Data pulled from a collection
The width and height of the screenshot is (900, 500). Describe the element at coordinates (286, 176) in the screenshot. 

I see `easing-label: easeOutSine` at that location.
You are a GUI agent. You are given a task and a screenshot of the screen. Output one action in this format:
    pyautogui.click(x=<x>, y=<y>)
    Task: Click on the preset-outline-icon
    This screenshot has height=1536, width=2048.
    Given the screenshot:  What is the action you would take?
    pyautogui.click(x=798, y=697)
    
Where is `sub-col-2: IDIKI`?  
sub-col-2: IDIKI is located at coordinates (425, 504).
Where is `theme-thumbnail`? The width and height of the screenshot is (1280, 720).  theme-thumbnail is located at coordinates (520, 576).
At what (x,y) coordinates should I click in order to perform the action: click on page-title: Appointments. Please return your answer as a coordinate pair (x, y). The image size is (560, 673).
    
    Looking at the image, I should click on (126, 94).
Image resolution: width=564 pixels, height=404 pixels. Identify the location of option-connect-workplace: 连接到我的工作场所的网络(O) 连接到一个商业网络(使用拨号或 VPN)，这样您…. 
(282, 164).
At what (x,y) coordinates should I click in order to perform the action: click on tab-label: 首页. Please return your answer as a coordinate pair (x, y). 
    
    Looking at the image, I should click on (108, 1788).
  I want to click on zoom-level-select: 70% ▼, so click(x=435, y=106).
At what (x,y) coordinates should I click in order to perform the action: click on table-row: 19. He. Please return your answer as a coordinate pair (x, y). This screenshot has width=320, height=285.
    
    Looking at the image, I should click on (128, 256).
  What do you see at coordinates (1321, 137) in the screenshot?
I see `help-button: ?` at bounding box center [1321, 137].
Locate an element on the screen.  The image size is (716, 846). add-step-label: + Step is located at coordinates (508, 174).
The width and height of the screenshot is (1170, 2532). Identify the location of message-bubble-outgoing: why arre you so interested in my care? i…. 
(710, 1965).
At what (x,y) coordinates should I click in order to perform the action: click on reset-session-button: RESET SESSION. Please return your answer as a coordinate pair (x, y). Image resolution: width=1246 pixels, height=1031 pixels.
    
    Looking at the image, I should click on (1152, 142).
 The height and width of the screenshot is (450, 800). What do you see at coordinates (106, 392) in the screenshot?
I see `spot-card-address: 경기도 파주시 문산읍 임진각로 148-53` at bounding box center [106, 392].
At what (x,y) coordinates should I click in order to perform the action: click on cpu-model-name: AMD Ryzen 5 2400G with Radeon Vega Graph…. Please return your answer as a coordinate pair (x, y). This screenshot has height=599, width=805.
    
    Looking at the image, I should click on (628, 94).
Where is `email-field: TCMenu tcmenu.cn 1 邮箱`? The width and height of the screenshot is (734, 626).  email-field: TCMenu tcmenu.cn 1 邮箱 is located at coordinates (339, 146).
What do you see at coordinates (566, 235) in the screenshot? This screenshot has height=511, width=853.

Directions for this task:
Copy out all of the items above, word for word and line for line.

Result of this exercise:
The width and height of the screenshot is (900, 500). Describe the element at coordinates (286, 176) in the screenshot. 

I see `easing-label: easeOutSine` at that location.
You are a GUI agent. You are given a task and a screenshot of the screen. Output one action in this format:
    pyautogui.click(x=<x>, y=<y>)
    Task: Click on the preset-outline-icon
    This screenshot has height=1536, width=2048.
    Given the screenshot:  What is the action you would take?
    pyautogui.click(x=798, y=697)
    
Where is `sub-col-2: IDIKI`?  
sub-col-2: IDIKI is located at coordinates (425, 504).
Where is `theme-thumbnail`? The width and height of the screenshot is (1280, 720).  theme-thumbnail is located at coordinates (520, 576).
At what (x,y) coordinates should I click in order to perform the action: click on page-title: Appointments. Please return your answer as a coordinate pair (x, y). The image size is (560, 673).
    
    Looking at the image, I should click on (126, 94).
Image resolution: width=564 pixels, height=404 pixels. Identify the location of option-connect-workplace: 连接到我的工作场所的网络(O) 连接到一个商业网络(使用拨号或 VPN)，这样您…. 
(282, 164).
At what (x,y) coordinates should I click in order to perform the action: click on tab-label: 首页. Please return your answer as a coordinate pair (x, y). 
    
    Looking at the image, I should click on (108, 1788).
  I want to click on zoom-level-select: 70% ▼, so click(x=435, y=106).
At what (x,y) coordinates should I click in order to perform the action: click on table-row: 19. He. Please return your answer as a coordinate pair (x, y). This screenshot has width=320, height=285.
    
    Looking at the image, I should click on (128, 256).
  What do you see at coordinates (1321, 137) in the screenshot?
I see `help-button: ?` at bounding box center [1321, 137].
Locate an element on the screen.  The image size is (716, 846). add-step-label: + Step is located at coordinates (508, 174).
The width and height of the screenshot is (1170, 2532). Identify the location of message-bubble-outgoing: why arre you so interested in my care? i…. 
(710, 1965).
At what (x,y) coordinates should I click in order to perform the action: click on reset-session-button: RESET SESSION. Please return your answer as a coordinate pair (x, y). Image resolution: width=1246 pixels, height=1031 pixels.
    
    Looking at the image, I should click on (1152, 142).
 The height and width of the screenshot is (450, 800). What do you see at coordinates (106, 392) in the screenshot?
I see `spot-card-address: 경기도 파주시 문산읍 임진각로 148-53` at bounding box center [106, 392].
At what (x,y) coordinates should I click in order to perform the action: click on cpu-model-name: AMD Ryzen 5 2400G with Radeon Vega Graph…. Please return your answer as a coordinate pair (x, y). This screenshot has height=599, width=805.
    
    Looking at the image, I should click on (628, 94).
Where is `email-field: TCMenu tcmenu.cn 1 邮箱`? The width and height of the screenshot is (734, 626).  email-field: TCMenu tcmenu.cn 1 邮箱 is located at coordinates (339, 146).
What do you see at coordinates (566, 235) in the screenshot? This screenshot has height=511, width=853.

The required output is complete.